The action for this problem takes place in an island of Knights and Knaves, where Knights always make true statements and Knaves always make false statements and everybody is either a Knight or a Knave. Two friends A and B lives in a house. The census taker (an outsider) knocks on the door and it is opened by A. The census taker says ''I need information about you and your friend. Which if either is a Knight and which if either is a Knave?". "We are both Knaves" says A angrily and slams the door. What, if any thing can the census taker conclude?

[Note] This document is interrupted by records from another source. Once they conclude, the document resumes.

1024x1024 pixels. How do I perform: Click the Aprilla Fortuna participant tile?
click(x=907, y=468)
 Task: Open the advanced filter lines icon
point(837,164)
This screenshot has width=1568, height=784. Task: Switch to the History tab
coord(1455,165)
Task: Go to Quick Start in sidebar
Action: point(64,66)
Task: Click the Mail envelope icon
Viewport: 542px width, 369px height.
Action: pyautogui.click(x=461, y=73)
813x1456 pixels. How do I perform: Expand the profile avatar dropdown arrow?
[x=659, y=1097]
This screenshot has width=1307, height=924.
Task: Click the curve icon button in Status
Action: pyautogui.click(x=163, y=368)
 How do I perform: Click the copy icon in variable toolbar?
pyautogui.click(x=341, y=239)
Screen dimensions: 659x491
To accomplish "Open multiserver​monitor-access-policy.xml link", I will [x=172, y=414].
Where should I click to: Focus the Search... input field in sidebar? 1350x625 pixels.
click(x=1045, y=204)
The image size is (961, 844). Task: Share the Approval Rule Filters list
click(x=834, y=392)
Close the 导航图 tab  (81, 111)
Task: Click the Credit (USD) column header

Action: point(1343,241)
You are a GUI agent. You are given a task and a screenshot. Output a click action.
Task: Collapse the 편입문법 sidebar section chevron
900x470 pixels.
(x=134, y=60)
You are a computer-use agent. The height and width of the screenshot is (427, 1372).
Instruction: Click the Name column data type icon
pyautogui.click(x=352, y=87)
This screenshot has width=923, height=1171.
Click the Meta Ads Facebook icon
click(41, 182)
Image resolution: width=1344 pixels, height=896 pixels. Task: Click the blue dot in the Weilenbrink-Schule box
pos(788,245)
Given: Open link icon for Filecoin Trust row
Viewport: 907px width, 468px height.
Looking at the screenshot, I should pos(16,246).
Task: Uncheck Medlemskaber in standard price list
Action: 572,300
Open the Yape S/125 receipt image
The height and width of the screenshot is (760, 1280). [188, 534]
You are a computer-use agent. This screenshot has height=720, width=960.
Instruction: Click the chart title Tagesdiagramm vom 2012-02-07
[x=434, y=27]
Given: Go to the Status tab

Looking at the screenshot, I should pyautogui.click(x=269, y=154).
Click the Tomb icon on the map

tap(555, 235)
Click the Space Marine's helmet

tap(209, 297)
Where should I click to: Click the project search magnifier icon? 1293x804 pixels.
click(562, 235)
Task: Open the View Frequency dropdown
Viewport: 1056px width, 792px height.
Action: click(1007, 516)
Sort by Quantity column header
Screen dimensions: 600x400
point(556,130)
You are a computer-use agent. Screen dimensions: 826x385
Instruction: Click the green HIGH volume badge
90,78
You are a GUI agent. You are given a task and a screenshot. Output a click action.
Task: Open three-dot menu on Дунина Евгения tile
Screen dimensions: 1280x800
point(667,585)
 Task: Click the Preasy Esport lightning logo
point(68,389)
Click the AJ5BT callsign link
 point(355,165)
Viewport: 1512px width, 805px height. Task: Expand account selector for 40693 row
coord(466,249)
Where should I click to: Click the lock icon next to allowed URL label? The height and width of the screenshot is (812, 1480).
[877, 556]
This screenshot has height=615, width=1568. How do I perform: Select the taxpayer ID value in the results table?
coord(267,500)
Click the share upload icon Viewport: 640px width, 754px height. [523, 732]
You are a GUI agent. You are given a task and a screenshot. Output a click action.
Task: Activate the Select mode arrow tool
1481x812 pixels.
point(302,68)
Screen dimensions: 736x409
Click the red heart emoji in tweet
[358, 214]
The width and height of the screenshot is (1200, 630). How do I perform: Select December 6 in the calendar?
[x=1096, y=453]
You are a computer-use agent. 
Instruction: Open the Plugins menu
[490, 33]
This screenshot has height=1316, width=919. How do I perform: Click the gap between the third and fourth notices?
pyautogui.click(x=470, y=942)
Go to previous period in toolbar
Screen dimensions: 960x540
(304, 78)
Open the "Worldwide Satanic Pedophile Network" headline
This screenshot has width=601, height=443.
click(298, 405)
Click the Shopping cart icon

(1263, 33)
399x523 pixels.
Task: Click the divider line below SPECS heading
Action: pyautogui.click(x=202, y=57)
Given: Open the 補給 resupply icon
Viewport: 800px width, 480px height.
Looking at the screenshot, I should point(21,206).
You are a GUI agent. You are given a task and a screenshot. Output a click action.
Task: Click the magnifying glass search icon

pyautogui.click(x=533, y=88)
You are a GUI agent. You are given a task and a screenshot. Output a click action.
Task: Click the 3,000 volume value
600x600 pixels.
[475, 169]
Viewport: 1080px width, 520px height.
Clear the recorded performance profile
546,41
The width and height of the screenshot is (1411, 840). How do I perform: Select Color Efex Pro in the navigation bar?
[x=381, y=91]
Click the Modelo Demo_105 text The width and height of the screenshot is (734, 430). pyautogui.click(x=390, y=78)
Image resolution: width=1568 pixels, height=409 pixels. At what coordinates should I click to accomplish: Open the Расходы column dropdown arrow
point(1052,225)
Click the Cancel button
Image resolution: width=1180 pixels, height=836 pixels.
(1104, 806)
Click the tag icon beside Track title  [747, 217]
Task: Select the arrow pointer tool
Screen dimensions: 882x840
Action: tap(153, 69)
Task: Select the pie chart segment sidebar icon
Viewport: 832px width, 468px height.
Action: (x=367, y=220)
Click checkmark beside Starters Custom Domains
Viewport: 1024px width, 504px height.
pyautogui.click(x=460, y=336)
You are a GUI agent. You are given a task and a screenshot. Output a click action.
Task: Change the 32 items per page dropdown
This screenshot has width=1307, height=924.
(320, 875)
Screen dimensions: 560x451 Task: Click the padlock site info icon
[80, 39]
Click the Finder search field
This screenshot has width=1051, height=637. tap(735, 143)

  1. A is a Knight and B is a Knave.
  2. A is a Knave and B is a Knight.
  3. Both are Knaves.
  4. Both are Knights.
  5. No conclusion can be drawn.
in Mathematical Logic
edited by
I can't unerstand this. Which if either is a Knight and which if either is a Knave? Please someone clarify
Here A cant be knight since the statement " Both are knaves " he is telling is false.If A is knight , then both cant be knaves.

The question that outsider ask is as-

 Which, if either of you, is a Knight and which, if either of you, is a Knave?"



2 Answers

26 votes
Best answer

Option (B) should be the correct answer, that is A is a Knave & B is a Knight.

A must be either a Knight or a Knave.

Suppose A is a Knight, it means that the statement "We are both Knaves." must be true.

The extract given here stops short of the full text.